Absolutely fantastic review.

Atari
Staff Reviewer
May 12th 2013


27952 Comments

Album Rating: 4.5

Great review I started one myself :3

SonofSnow
May 12th 2013


1818 Comments

Album Rating: 5.0 | Sound Off

Easily my favorite album they've put out, definite AOTY contender. Great review.

FearThyEvil
May 12th 2013


18565 Comments


4.5 avg really? This site dick rides this band to no end.

BroFro
May 12th 2013


516 Comments

Album Rating: 5.0 | Sound Off

damn



EDIT: also, what andcas said

SonofSnow
May 12th 2013


1818 Comments

Album Rating: 5.0 | Sound Off

"Jesus Christ, I'm 26, all the people I've graduated with. All have kids, all have wives, all have people who care if they come home at night. Well Jesus Christ, did I fuck up?"
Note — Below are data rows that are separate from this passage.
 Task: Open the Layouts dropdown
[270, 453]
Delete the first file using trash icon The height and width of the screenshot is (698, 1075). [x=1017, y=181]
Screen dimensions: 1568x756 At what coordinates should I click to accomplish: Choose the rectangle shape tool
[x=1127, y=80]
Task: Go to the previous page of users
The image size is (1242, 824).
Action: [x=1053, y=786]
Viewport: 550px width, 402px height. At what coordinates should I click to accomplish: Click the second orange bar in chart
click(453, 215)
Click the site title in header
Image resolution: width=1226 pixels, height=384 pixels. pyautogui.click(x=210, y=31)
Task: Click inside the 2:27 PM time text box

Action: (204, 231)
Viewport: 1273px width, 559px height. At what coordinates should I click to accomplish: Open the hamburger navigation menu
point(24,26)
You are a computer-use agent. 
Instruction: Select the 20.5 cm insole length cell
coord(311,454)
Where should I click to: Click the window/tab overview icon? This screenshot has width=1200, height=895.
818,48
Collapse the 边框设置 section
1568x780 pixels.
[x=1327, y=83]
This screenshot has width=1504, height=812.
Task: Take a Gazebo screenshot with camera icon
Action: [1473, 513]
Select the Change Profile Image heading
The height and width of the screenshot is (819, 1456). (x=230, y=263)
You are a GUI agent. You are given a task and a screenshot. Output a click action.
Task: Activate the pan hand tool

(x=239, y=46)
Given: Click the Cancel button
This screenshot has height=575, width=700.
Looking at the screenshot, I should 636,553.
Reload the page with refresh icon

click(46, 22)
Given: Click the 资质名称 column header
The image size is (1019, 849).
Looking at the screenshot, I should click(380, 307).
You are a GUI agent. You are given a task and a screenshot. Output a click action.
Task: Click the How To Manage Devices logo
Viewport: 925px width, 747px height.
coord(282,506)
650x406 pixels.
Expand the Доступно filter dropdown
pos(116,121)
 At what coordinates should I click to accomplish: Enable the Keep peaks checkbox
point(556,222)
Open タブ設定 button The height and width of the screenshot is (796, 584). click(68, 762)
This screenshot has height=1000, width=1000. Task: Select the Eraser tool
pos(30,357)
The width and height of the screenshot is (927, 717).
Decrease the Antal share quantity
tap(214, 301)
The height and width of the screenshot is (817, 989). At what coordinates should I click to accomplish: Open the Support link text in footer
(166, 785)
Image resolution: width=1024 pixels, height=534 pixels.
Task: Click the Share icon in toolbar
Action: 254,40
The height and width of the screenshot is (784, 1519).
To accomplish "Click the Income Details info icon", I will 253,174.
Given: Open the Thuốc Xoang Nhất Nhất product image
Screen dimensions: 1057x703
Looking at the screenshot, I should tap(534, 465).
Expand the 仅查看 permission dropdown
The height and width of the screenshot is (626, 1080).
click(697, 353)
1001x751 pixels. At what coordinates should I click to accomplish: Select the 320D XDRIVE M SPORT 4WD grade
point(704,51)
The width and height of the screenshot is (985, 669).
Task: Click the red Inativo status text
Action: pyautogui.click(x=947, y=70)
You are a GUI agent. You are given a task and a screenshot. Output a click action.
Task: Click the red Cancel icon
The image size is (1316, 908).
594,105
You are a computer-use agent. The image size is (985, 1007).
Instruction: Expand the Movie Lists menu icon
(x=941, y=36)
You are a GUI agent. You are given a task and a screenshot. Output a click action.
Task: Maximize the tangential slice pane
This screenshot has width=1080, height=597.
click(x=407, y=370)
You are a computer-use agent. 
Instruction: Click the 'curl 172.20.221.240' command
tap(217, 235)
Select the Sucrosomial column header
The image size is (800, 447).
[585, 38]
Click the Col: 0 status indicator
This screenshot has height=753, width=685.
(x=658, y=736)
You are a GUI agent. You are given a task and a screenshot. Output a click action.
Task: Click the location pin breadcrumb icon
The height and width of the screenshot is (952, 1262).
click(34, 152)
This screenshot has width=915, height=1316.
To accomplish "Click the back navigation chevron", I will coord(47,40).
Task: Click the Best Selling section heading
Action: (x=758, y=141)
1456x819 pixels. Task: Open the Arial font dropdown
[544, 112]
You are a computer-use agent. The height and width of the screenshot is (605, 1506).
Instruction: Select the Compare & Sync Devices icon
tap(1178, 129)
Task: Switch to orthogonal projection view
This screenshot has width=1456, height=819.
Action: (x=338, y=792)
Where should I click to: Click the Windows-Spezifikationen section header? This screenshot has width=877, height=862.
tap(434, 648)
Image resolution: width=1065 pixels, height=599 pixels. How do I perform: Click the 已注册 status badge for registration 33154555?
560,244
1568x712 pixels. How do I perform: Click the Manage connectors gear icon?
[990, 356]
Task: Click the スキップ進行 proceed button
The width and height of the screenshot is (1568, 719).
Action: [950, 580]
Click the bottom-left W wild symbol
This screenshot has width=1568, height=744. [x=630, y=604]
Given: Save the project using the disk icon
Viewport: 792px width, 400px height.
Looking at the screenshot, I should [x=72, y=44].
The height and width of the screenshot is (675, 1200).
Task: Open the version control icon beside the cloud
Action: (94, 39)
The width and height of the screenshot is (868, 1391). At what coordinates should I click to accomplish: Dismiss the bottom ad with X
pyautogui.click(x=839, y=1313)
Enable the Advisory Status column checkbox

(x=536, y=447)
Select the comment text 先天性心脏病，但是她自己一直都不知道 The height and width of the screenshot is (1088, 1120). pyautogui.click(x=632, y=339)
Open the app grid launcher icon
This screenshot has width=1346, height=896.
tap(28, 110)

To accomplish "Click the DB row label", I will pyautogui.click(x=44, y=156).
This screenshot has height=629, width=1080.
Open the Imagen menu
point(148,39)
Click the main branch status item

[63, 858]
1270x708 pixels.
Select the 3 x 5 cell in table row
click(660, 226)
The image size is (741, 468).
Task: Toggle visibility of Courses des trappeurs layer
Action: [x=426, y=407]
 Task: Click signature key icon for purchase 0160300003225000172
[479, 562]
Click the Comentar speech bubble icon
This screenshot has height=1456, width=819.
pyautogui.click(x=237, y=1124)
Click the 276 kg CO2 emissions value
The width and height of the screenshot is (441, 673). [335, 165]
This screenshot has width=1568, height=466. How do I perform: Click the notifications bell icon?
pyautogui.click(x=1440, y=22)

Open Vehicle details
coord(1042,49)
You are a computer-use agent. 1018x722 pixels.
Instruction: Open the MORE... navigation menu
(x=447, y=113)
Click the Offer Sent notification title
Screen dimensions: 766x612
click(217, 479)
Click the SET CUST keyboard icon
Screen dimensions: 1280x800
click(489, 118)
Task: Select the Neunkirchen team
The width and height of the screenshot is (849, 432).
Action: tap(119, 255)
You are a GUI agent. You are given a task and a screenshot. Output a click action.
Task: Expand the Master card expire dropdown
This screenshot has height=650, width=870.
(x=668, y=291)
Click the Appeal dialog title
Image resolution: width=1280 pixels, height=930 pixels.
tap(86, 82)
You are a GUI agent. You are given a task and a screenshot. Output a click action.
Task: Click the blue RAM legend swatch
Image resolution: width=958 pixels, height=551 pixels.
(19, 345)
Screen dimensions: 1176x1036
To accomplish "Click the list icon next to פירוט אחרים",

Lyrics hit pretty hard, pretty relatable no matter the age. I feel like at some point or another we feel that we are lagging behind everyone else.

dimsim3478
May 12th 2013


8987 Comments


4.5 avg really? This site dick rides this band to no end.

Nah, I think this is a rare instance where all the lesser known users come out and 5 this while staff or more prominent users don't even care enough to listen to it.

FearThyEvil
May 12th 2013


18565 Comments


They're not bad by any means but the avg rating for this is way too high.

FearThyEvil
May 12th 2013


18565 Comments


Idk, probably because I see other albums from this year deserving of this praise. Although, I know the 4.5 won't stay.

J0ckstrapsFTW
May 12th 2013


3797 Comments


Wow one of the best reviews I've read in a while posd. Def checking this out I loves their last album. Dat avg rating GODDAM

Treeman
May 12th 2013


1425 Comments

Album Rating: 5.0

great review man



and yeah sputnik loves this band but its not too often that a pop punk album has a 4.5 rating. I have feeling its actually worthy of all this praise

J0ckstrapsFTW
May 12th 2013


3797 Comments


Lol at ur avatar treebro that's some funny shit

Treeman
May 12th 2013


1425 Comments

Album Rating: 5.0

thanks thats my dad

Krossceeper
May 12th 2013


83 Comments

Album Rating: 5.0

Review was really solid, it reads as more of a 5 to me (and I see the album as a 5) but apart from that you capture everything there is to love about the album.